Tackling three common networking challenges
I love helping entrepreneurs be more efficient with their time during networking events, and because I am so often asked for tips on networking, I’ve made a list of three common challenges experienced while networking, and I’m here to offer some solutions.
1. People don’t get me/it
I mention what I do to people, but they don’t seem to understand my concept, idea, or business.
There are many ways to fix this issue. You first have to identify whether you are losing them with the whole presentation or is it just over one point. Next time you run your pitch, notice at what point are you losing them. After you identify where in your pitch the issue is located, switch your presentation style until the person you’re pitching to becomes reengaged or is able to understand your idea.
Some tips for helping others get a better understanding of your ideas:
- Add visual aids – bring a picture, animation, or video on your phone, or bring physical prototype of your concept with you.
- Tone down your technical jargon – speak in language where the majority of your customers will understand you, but add just enough technical language so that you still come across well-spoken, educated, and an expert on your subject.

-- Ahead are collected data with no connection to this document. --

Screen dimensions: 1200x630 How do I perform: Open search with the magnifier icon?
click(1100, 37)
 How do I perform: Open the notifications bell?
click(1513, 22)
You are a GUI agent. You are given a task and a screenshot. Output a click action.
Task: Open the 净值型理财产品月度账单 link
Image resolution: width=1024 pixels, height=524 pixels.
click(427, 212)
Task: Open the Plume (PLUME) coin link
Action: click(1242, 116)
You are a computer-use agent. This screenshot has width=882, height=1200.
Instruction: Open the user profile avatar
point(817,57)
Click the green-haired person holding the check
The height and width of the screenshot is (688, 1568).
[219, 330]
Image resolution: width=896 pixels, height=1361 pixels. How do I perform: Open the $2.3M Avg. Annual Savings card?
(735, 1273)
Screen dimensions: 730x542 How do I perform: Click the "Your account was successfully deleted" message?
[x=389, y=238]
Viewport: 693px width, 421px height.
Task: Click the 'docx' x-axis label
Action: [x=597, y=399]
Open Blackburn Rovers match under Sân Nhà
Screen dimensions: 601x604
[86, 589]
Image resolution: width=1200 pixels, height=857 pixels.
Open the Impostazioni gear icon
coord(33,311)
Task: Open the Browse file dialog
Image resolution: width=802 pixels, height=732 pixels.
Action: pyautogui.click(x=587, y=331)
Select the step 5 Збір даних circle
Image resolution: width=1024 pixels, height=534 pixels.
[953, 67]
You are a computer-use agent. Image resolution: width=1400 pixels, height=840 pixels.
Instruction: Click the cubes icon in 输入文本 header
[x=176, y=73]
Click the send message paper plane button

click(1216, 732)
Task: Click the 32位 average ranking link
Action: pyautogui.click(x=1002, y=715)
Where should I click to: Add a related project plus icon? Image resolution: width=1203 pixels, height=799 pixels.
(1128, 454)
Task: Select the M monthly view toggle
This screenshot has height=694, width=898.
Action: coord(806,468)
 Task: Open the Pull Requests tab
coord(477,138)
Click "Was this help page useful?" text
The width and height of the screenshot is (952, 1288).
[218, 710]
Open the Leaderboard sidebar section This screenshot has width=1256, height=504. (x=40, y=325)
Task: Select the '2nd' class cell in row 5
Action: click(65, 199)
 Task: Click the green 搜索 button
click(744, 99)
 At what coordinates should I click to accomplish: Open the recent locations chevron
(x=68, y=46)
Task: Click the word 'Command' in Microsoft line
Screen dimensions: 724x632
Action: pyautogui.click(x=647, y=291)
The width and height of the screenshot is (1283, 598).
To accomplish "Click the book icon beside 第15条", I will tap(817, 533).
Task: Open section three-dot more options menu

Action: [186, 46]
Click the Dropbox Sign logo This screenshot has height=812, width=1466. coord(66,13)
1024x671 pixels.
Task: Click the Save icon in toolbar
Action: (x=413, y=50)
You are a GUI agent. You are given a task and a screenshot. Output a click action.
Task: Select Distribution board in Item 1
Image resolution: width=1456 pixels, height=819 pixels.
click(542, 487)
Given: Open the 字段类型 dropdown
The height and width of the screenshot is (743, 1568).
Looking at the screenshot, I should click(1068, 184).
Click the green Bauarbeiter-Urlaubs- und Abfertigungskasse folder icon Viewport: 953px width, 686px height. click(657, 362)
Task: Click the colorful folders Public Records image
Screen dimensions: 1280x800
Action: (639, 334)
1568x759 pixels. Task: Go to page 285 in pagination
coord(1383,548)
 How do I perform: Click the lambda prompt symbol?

- Refine your pitch – read your pitch back to yourself and others. Any feedback you get through this process will help you work out all your kinks.
2. I’m getting bad leads
I tend to get many lower level leads – how can I fix or improve this?
When you’re at a networking event, qualify everyone. If you know for example, that a qualified lead for you needs to be another business owner then make sure you ask a question such as, “So, who do you work for?” within the first 30 seconds of the conversation. Asking a question like this will allow you to find out from each person whether they own a business themselves or is working for someone. If a lead for you needs to make a certain amount of money, ask how many employees they have and figure out how much revenue the company generates. If you are looking for a mid-sized company to do business with, for example, and your new introduction says they have five employees, you’ll need to politely move on to better qualified leads.
Another thing you can do to improve the quality of your leads at networking events is to look for where your competitors are getting high quality leads. Where are they networking? Go where your competitors to. Look for lead-rich networking events. This may sound like an obvious solution, but many business owners don’t dig deep enough with this concept. Look to attend events where there are lots of leads all in one place. Most industries have quarterly or annual conventions that attract thousands of potentially qualified leads for your business all into one spot. Seek these events out, build a list, and make it top priority to attend these events.
3. Organizing my contacts is overwhelming
I am having issues with figuring out who all is in my contacts.
Keeping your contacts organized is the answer – a challenge for many that can be overcome quite simply. Every time I meet a new person, I think of up to three keywords that describe their talents, occupation, or how they are most useful to me in a business setting. I have contacts in my rolodex that are labeled as ‘connectors’ indicating that they know a lot of people. Go through your contacts and assign each of them a few keywords over how they may be useful to you now or in the future. Once each contact has a keyword associated, just search for that keyword next time you need something. If you need a lawyer, it’s much easier to search for ‘lawyer’ in your phone or CRM rather than remembering someone’s first and last name and remembering everything about their skills and talents.
After you have organized your contacts this way, you will find it very easy to group your contacts based on a variety of other attributes such as geographic location, rate of pay, and anything else depending on what your needs are.